• TASKS TO COMPLETE:
#1 Translate this sentence from the list of purged North Korean officials into Spanish: "Ri Kwang-gon was the Governor of the North Korean Central Bank until he was allegedly removed and executed."
#2 Transcribe part of the list of purged North Korean officials, beginning at the words "Ri Yong-ho was" and stopping after "and alleged execution.".

• DOCUMENT PASSAGE:
##############################
This is a list of officials purged and executed by Kim Jong-un since he came into power in North Korea in December 2011.

2012
Kim Chol was a Vice Minister of the Army until he was executed; an anonymous South Korean source claims he was 'obliterated by a mortar round'.
Ri Yong-ho was the Chief of the General Staff of the Korean People's Army until he was allegedly removed and executed.
Ri Kwang-gon was the Governor of the North Korean Central Bank until he was allegedly removed and executed.

2013
Jang Song-thaek was Kim Jong-un's uncle and the Vice Chairman of the National Defence Commission of North Korea until his execution in 2013.
Ri Ryong-ha was the first deputy director of the Administrative Department of the Workers' Party of Korea and an aide to Jang Song-thaek.
Jang Su-gil was a deputy director of the Administrative Department before his arrest and alleged execution.
##############################
• EXTRACTED ENTRIES:
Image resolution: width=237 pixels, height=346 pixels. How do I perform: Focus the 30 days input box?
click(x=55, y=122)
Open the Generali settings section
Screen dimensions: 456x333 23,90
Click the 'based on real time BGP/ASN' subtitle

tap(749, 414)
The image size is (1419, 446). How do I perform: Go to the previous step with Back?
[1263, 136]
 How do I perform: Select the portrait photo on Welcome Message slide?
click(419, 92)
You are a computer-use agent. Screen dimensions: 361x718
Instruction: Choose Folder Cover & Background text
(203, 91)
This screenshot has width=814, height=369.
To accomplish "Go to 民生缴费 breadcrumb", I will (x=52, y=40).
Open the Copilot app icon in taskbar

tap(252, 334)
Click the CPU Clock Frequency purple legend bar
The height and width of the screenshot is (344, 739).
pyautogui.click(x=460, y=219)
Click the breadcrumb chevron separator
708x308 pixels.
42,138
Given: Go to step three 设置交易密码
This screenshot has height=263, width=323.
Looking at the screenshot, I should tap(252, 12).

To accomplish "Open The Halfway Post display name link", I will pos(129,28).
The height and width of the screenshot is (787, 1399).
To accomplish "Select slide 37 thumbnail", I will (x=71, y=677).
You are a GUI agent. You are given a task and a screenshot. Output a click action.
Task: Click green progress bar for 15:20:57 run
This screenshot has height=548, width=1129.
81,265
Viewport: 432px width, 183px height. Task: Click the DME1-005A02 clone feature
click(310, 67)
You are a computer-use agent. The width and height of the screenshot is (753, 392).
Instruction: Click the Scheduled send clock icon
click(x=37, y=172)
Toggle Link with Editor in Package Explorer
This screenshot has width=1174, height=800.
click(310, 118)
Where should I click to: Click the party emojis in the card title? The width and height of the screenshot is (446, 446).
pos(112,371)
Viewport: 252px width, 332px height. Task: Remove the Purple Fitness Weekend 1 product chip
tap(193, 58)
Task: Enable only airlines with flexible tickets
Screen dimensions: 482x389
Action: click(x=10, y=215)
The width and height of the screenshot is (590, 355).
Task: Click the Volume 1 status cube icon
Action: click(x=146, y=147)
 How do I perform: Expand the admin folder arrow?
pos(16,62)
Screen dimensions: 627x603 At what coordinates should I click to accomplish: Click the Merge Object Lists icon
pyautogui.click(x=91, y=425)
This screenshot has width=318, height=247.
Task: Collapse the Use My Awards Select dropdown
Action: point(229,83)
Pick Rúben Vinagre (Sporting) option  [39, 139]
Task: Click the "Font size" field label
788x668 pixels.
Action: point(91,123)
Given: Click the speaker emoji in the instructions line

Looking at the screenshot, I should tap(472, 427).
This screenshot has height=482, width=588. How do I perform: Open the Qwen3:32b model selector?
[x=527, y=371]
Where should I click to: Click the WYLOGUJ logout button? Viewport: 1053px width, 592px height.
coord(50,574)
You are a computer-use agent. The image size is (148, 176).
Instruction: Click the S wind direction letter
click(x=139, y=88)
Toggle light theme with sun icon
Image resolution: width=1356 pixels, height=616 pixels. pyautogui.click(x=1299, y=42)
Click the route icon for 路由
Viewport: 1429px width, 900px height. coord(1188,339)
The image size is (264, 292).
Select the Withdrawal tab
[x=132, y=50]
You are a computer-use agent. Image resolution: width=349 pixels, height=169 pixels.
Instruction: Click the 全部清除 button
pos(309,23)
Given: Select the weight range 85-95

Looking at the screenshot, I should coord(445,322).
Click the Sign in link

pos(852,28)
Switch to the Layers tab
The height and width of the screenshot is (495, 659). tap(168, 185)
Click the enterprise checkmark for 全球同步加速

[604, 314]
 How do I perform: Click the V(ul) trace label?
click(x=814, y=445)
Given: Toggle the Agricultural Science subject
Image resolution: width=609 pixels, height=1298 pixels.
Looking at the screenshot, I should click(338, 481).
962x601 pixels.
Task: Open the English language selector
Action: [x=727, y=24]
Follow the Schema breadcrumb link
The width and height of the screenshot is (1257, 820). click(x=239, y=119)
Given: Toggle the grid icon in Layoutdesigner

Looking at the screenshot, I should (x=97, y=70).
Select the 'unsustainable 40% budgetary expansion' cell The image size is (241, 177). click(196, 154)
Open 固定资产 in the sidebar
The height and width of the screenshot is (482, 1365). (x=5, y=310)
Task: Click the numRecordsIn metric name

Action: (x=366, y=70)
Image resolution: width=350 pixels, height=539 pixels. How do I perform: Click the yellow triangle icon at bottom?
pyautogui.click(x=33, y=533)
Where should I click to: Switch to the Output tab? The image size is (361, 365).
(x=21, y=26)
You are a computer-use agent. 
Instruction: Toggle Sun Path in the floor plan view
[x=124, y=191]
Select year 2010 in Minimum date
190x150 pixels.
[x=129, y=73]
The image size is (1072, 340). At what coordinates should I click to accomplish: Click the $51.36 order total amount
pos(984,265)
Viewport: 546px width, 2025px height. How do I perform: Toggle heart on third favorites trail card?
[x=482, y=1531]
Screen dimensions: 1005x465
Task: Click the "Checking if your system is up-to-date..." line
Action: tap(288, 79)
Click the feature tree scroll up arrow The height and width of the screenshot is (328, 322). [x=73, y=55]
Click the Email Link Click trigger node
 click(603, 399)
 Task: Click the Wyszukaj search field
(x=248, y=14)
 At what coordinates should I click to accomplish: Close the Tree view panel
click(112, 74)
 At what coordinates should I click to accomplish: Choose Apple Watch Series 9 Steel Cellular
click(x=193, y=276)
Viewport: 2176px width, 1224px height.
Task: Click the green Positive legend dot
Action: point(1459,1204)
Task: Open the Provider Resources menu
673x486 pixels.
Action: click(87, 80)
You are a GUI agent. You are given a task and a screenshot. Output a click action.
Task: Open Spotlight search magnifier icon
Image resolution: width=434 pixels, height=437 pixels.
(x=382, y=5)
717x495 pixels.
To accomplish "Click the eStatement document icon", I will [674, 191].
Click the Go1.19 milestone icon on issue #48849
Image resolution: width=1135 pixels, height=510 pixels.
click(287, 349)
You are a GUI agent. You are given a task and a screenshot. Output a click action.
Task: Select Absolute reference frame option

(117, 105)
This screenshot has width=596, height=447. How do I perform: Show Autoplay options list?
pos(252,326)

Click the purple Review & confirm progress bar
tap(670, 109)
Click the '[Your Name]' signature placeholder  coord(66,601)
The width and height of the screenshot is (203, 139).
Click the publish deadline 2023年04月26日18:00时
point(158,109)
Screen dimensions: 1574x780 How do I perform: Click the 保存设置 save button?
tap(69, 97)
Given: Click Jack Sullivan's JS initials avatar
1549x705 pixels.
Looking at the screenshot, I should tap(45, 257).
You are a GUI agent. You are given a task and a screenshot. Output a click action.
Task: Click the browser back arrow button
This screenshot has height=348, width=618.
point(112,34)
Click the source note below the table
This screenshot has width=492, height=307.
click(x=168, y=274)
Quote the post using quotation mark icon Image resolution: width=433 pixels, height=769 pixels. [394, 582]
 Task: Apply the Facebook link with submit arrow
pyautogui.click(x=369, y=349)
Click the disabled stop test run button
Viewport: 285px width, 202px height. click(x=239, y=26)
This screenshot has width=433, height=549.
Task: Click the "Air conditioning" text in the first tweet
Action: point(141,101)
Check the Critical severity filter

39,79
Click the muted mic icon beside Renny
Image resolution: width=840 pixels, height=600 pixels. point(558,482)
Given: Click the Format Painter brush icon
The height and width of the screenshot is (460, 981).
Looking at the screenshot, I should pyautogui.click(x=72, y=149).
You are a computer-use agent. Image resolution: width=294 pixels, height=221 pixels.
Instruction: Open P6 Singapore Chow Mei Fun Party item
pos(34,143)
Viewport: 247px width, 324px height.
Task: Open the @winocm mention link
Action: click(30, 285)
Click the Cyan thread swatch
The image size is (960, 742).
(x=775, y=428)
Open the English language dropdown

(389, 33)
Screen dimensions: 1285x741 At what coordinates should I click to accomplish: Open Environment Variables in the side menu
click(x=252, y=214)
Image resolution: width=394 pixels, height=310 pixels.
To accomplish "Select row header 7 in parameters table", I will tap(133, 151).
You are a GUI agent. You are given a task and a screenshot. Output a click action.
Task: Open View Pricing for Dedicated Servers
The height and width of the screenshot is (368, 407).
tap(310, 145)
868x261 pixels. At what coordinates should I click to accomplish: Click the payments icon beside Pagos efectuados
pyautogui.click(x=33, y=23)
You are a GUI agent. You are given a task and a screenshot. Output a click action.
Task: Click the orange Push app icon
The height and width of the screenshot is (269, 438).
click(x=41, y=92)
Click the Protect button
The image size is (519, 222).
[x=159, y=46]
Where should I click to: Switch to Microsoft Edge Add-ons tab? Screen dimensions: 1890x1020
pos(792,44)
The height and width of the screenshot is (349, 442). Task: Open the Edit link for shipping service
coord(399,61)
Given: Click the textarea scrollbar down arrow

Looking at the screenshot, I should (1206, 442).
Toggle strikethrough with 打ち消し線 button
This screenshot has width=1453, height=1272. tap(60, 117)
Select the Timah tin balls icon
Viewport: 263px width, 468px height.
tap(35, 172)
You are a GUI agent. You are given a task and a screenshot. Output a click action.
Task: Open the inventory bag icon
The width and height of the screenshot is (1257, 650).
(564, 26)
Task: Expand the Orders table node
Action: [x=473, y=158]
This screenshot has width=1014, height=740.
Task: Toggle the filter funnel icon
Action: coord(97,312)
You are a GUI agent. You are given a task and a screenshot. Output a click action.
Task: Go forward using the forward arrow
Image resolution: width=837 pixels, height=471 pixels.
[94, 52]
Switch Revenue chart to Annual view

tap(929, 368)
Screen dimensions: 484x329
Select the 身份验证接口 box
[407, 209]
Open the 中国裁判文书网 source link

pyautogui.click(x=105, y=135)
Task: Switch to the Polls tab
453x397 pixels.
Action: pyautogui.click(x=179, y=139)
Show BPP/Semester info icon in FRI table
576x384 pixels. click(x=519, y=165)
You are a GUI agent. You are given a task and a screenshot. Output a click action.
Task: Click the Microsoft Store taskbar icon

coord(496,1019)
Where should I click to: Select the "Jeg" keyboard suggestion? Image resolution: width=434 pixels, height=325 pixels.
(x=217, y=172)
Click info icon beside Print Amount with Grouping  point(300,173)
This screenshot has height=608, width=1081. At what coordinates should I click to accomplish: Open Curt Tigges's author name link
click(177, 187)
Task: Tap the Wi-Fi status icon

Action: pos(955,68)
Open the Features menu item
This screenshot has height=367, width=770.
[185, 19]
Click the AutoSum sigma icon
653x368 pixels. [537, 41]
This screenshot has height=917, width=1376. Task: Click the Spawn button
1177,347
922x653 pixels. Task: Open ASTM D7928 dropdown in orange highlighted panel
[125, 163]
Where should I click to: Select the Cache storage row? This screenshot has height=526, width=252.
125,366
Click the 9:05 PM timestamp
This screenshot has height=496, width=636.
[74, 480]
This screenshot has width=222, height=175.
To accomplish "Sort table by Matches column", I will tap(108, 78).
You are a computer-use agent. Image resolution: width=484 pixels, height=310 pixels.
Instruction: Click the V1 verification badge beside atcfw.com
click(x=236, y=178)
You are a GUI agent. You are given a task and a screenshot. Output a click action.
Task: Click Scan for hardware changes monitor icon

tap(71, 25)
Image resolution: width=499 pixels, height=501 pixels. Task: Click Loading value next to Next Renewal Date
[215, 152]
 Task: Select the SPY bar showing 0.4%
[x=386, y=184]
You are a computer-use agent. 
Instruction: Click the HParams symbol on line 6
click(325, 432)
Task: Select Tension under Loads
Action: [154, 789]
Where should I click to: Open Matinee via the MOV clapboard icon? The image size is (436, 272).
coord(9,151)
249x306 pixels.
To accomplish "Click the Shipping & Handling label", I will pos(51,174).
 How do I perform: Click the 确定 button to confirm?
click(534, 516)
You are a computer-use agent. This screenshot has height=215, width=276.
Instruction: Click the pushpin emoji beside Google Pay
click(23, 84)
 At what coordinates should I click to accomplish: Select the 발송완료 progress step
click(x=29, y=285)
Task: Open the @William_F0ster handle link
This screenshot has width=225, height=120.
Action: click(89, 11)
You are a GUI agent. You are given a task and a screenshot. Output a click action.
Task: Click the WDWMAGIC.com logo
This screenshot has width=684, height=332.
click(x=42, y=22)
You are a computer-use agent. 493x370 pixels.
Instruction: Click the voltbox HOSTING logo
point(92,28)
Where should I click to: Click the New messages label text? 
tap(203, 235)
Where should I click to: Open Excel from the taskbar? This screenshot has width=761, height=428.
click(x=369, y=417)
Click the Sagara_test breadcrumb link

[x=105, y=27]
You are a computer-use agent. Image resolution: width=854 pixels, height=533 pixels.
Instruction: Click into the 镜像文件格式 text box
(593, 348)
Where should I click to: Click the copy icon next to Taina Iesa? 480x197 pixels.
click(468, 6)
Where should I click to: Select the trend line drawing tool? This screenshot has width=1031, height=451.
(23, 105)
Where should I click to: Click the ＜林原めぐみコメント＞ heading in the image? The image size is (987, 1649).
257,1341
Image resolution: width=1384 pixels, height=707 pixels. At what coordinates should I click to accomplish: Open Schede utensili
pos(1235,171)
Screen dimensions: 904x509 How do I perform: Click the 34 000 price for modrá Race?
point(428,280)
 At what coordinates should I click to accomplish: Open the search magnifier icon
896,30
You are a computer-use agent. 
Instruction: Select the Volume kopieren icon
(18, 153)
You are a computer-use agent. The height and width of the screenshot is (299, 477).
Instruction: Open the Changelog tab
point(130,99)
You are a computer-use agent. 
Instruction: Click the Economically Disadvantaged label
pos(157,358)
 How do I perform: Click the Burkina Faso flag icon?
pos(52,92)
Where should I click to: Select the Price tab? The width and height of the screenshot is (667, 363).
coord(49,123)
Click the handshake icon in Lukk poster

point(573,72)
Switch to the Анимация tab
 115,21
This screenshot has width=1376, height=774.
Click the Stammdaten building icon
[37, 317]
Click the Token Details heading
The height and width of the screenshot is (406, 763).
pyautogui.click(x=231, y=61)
##############################
• RESULTS:
#1 Ri Kwang-gon fue gobernador del Banco Central de Corea del Norte hasta que presuntamente fue destituido y ejecutado.

#2
Ri Yong-ho was the Chief of the General Staff of the Korean People's Army until he was allegedly removed and executed.
Ri Kwang-gon was the Governor of the North Korean Central Bank until he was allegedly removed and executed.

2013
Jang Song-thaek was Kim Jong-un's uncle and the Vice Chairman of the National Defence Commission of North Korea until his execution in 2013.
Ri Ryong-ha was the first deputy director of the Administrative Department of the Workers' Party of Korea and an aide to Jang Song-thaek.
Jang Su-gil was a deputy director of the Administrative Department before his arrest and alleged execution.